This is a very weird book.  If there is a category called books that are weird (Paul Auster and China Mieville come to mind as weird-book-authors), then this surely fits in that category.  The first scene in the novel, after a bit of meandering by the main character, takes place in a cemetery and involves the desecration of a corpse and a fight with a shovel/ax.  It also introduces us to the character Voldalus, who gives Severian a coin.  This scene seems to be really important, but it’s not easy to grasp what actually occurred there. Suffice to say, this event is a major event for Severian, who often remembers it as a pivotal point in his narrative.

Severian, being a member of a Guild of Torturers, meets one of their “clients.” Client is what the guild calls it’s inmates who are to be held and tortured and/or killed. Clients are sent to the guild by the authorities, presumably for crimes they have committed. The torturer’s guild consists of only two master torturers, many journeymen, and many apprentices. When the novel begins, Severian is only an apprentice. We follow some of the timeline until he is made journeyman.

One of my biggest complaints about the novel is that we are given so little regarding the guild of torturers itself. This is a neat creation, a unique twist on medieval-like fantasy, and yet, we are not provided much information.  The author just does not give us any real glimpses into what the training of torturers is like, what the actual tortures consist of, etc.  It’s not so much that I want to read graphic accounts of torture, but if one sets up such an entity as this guild, I feel it is natural to give us something more to work with.

The Shadow of the Torturer 2Severian is sent away from the guild because he mishandles (let us say) one of the clients. He is assigned to a “village” far outside of the city to be their executioner. He does not make it out of the city, even by the end of the novel. Instead, the storyline gets really weird. There is a duel, there is a botanical garden that is a lot like Alice’s Wonderland, there is a deceitful brother and sister, there is a love interest (who is as batty as all the rest of the characters).  Frankly, the time Severian spends in the bizarre botanical garden takes up most of the book, and there are some really absurd sections in there that are just plain weird.  I actually began to despair – thinking the author had abandoned all of the plotlines he had originally set us upon and had permanently diverted to the world of the gardens. Luckily, we make it back out. For the duel. And then the spontaneous and utterly random theatre act that Severian gets involved in.

Amidst all the weird, there are some interesting ruminations that Severian engages in. One of these is in his position of the writer of his memories. Late in the book there is a really unique passage in which the author, through the pen of his character, compares writing literature to being a torturer/executioner. It’s worth my typing it out here, I think.

• Provided information
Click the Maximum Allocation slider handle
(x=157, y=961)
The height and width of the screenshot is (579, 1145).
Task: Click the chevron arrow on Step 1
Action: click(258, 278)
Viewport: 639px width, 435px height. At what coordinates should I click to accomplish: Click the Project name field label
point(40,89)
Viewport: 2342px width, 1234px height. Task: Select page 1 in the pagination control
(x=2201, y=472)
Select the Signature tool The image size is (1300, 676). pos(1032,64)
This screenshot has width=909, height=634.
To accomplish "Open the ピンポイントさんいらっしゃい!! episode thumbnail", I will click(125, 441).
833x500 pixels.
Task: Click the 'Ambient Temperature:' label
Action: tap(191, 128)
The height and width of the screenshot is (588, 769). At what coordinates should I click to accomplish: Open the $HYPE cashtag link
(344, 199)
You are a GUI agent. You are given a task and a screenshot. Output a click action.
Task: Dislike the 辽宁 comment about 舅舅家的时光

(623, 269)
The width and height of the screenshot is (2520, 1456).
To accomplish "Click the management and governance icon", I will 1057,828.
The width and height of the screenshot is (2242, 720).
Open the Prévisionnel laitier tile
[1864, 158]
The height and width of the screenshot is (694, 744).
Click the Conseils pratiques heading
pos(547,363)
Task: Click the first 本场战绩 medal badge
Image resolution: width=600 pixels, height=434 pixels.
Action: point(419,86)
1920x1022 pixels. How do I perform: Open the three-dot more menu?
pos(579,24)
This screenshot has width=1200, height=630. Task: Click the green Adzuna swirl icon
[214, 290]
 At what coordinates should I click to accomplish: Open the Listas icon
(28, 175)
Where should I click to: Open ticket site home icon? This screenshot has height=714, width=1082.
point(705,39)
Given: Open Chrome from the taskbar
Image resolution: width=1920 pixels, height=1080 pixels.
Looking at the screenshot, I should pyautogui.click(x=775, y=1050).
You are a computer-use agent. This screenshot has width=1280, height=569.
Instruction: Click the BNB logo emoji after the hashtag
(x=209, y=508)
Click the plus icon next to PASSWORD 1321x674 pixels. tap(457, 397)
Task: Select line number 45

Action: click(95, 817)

• List of tasks
A) Could you shorten the paragraph in the book review that begins "Severian, being a member of a Guild of Torturers" into a bulleted list that keeps its main facts?
B) Answer these questions from the book review, one per line:
(i) Who gives Severian a coin in the cemetery scene?
(ii) How many master torturers does the guild have?
(iii) What post is Severian assigned to after he is sent away from the guild?
C) Which passage of the book review starts at "This is a very" and ends at "in his narrative."? Extract it word for word.

• Task answers
A)
- Severian belongs to a Guild of Torturers and meets one of its "clients."
- The guild uses "client" for inmates who are held and tortured or killed.
- The authorities send clients to the guild, presumably for crimes they have committed.
- The guild has two master torturers, many journeymen and many apprentices.
- Severian starts the novel as an apprentice, and the story follows him until he becomes a journeyman.

B)
(i) Voldalus.
(ii) Two.
(iii) Executioner for a "village" far outside the city.

C)
This is a very weird book.  If there is a category called books that are weird (Paul Auster and China Mieville come to mind as weird-book-authors), then this surely fits in that category.  The first scene in the novel, after a bit of meandering by the main character, takes place in a cemetery and involves the desecration of a corpse and a fight with a shovel/ax.  It also introduces us to the character Voldalus, who gives Severian a coin.  This scene seems to be really important, but it’s not easy to grasp what actually occurred there. Suffice to say, this event is a major event for Severian, who often remembers it as a pivotal point in his narrative.